Altissima l'attitudine verso le nuove tecnologie, con rischio di abuso e dipendenza: tutti gli studenti hanno almeno un cellulare e 7 su 10 usano smartphone per essere sempre connessi. Al di là di uno stile di vita non del tutto salutare, gli universitari italiani (8 su 10) si sentono comunque in buona o ottima salute. «Indagini come questa dell'Università Cattolica, che esplora le abitudini e i comportamenti dei nostri giovani, rappresenta un prezioso strumento per poter programmare la prevenzione primaria soprattutto in vista dell'aumento dell'aspettativa di vita» afferma Walter Ricciardi, Presidente dell'Istituto superiore di sanità. «Questi dati ci impongono di prestare una maggiore attenzione in tutte le politiche, e non solo in quelle sanitarie, all'educazione agli stili di vita salutari. Il vantaggio è doppio, individuale e collettivo: essere anziani con un buon tempo da spendere e poter affrontare una spesa sanitaria maggiormente sostenibile». Basterebbero pochi interventi per migliorare la situazione, dicono i ricercatori: dall'offerta di porzioni di frutta e verdura al posto di calorici snack nei distributori automatici, all'incremento della disponibilità di centri fitness e strutture sportive nei campus universitari oltre a campi di calcio, pallavolo, pallacanestro e tennis interni o convenzioni con palestre strutture esterne. Inoltre, organizzazione di corsi che educhino all'uso consapevole delle nuove tecnologie, evitandone gli abusi fino a sportelli di counseling dentro gli atenei a loro disposizione.
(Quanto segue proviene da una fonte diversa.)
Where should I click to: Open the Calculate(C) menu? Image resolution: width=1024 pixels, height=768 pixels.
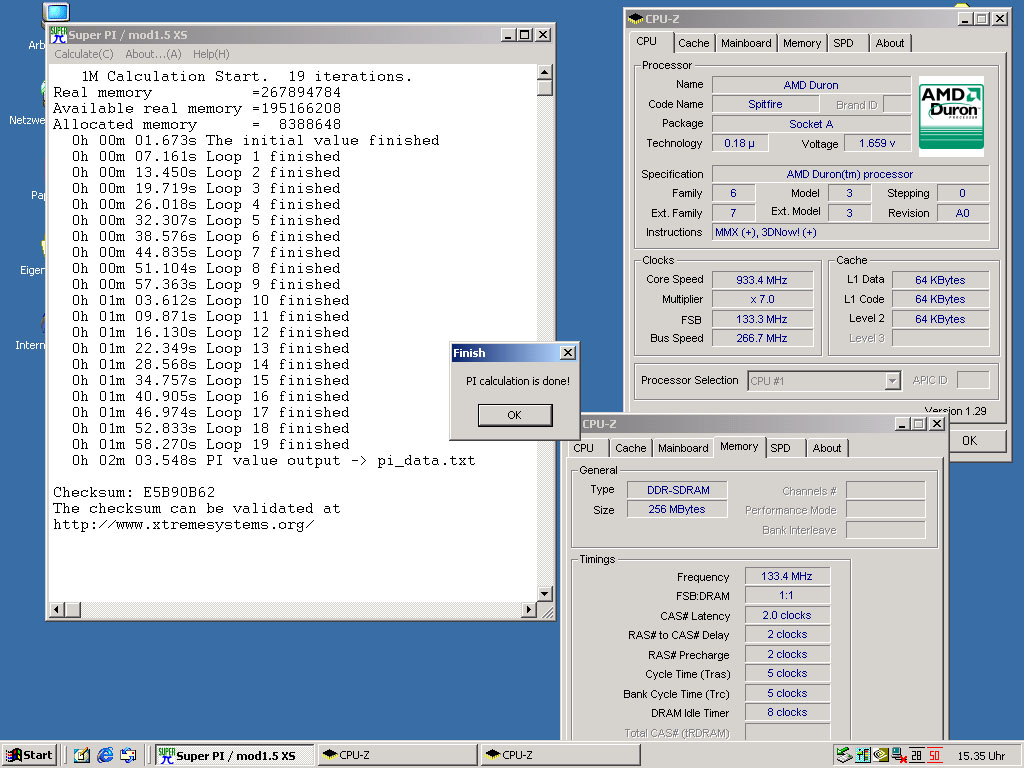tap(84, 54)
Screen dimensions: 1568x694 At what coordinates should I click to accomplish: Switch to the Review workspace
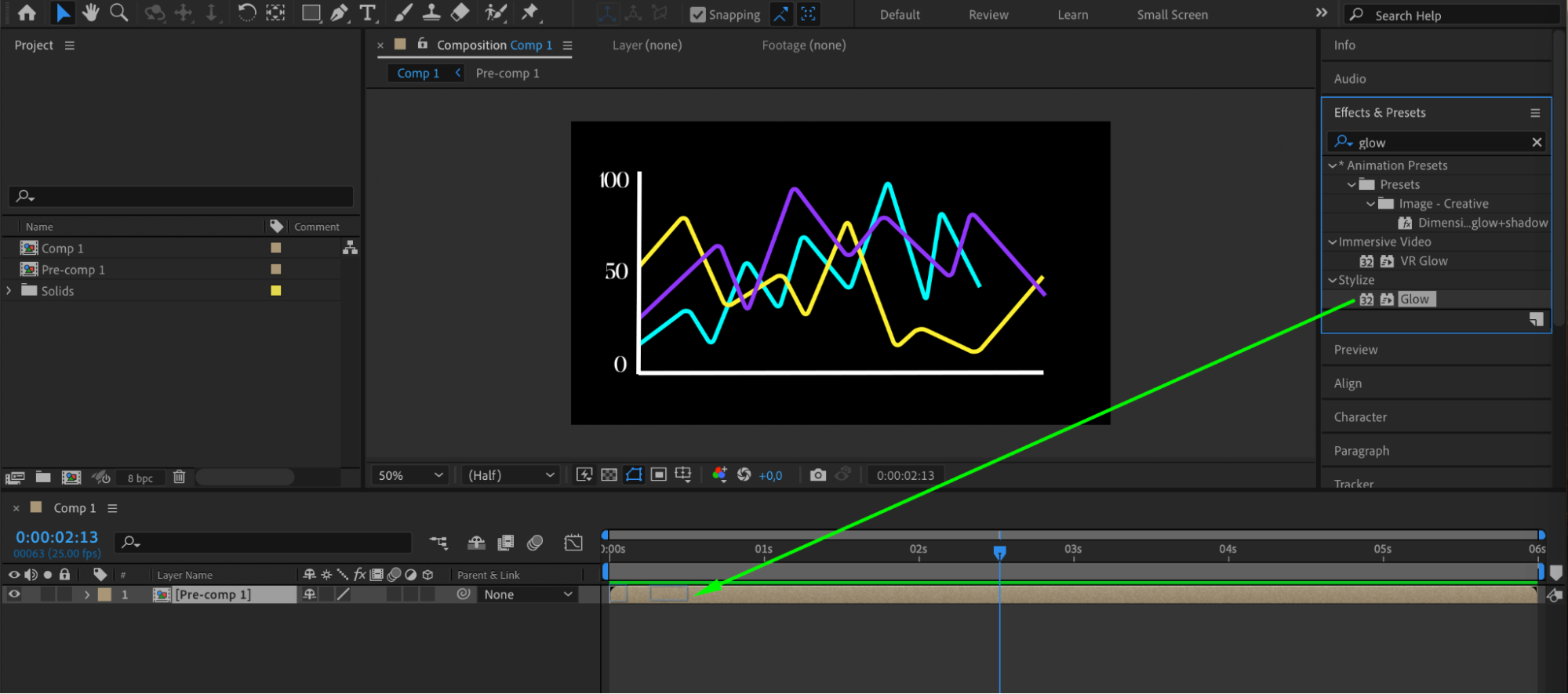click(x=988, y=15)
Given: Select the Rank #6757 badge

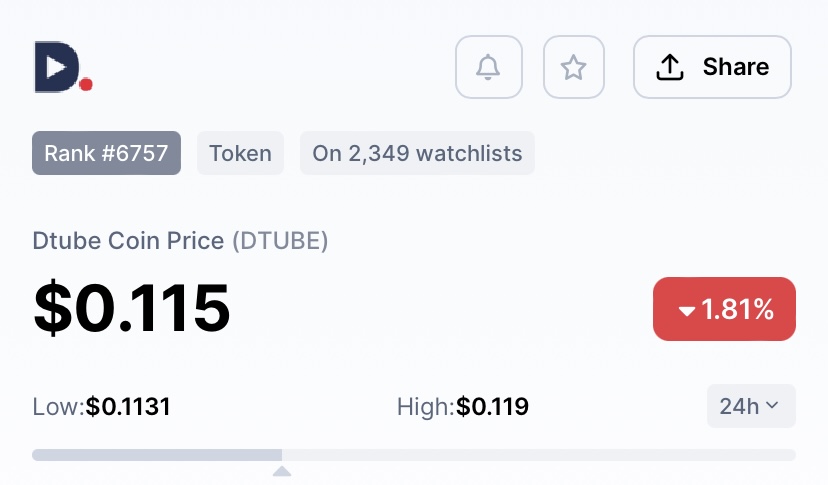Looking at the screenshot, I should click(x=106, y=153).
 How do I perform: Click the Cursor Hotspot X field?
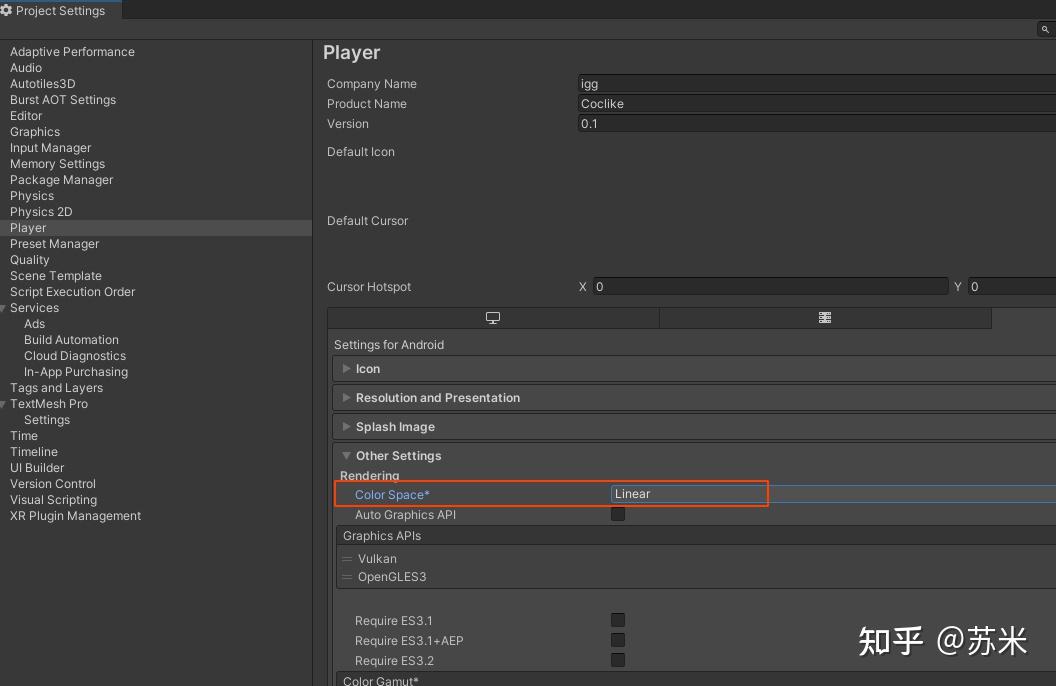pos(770,287)
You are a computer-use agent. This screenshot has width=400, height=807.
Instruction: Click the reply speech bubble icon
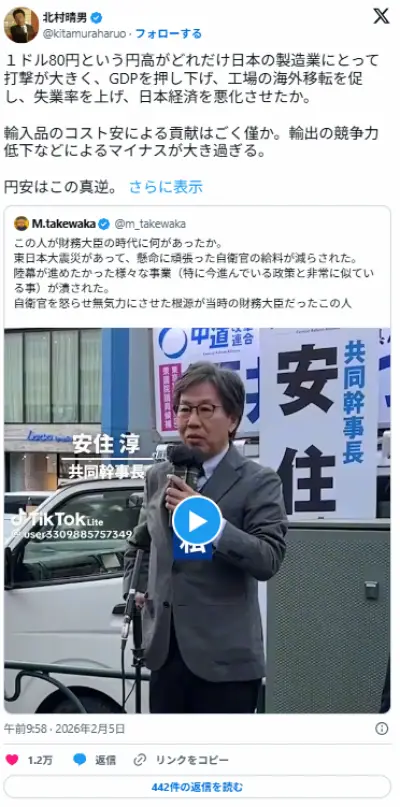point(80,760)
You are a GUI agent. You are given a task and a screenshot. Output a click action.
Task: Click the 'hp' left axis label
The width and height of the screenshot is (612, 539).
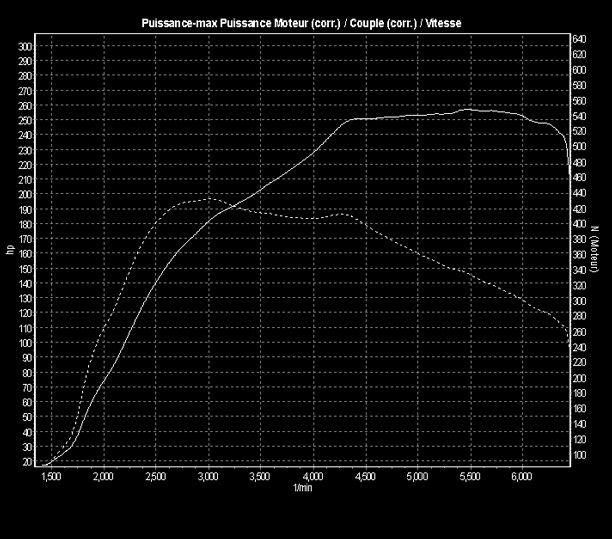(10, 250)
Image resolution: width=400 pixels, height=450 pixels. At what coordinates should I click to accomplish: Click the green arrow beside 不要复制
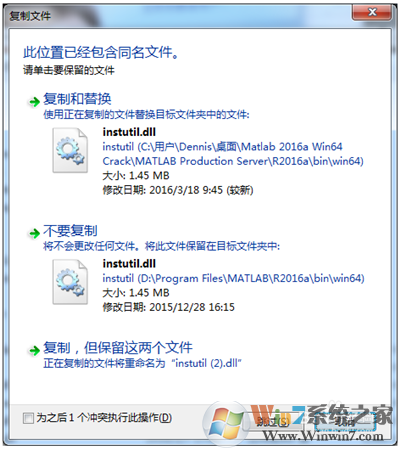[34, 233]
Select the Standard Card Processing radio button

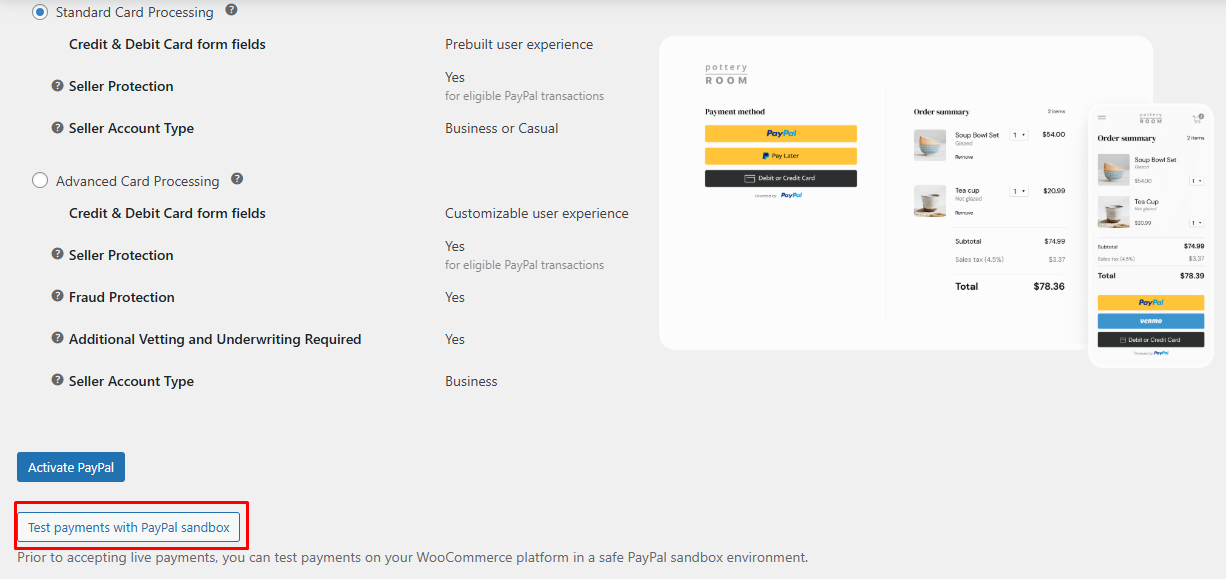pyautogui.click(x=38, y=11)
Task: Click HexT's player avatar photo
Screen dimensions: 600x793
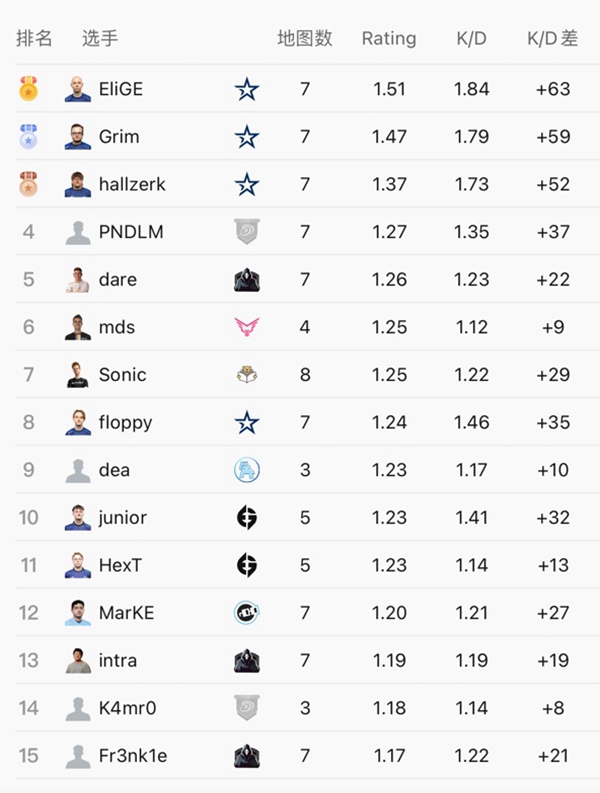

E' evidente che alcuni stili di vita e comportamenti abituali o occasionali possono avere un impatto diretto o indiretto sulla salute e sul benessere fisico e psichico. Presenti in tutte le età, i comportamenti a rischio tendono a concentrarsi soprattutto tra i giovani. In questo periodo della vita, si esce di solito dal contesto sociale primario (la famiglia, la scuola, etc.) per confrontarsi con l'ambiente universitario o con il mondo del lavoro. Per molti, questo passaggio comporta anche l'allontanamento da casa e l'inizio di una vita che richiede decisioni autonome ed espone a nuove dinamiche relazionali. Anche se gli stili di vita e la predisposizione verso comportamenti potenzialmente a rischio affondano le proprie radici in un periodo più precoce della vita, l'ambiente universitario dovrebbe essere un luogo in cui promuovere la salute dei giovani.

I risultati dell'indagine dimostrano che, pur con tutte le criticità evidenziate, gli studenti italiani rappresentano un buon ordito, su cui continuare a tessere la trama. Per questo promuovere la salute e prevenire le malattie nella popolazione giovanile è una scommessa per il presente e un investimento per il futuro.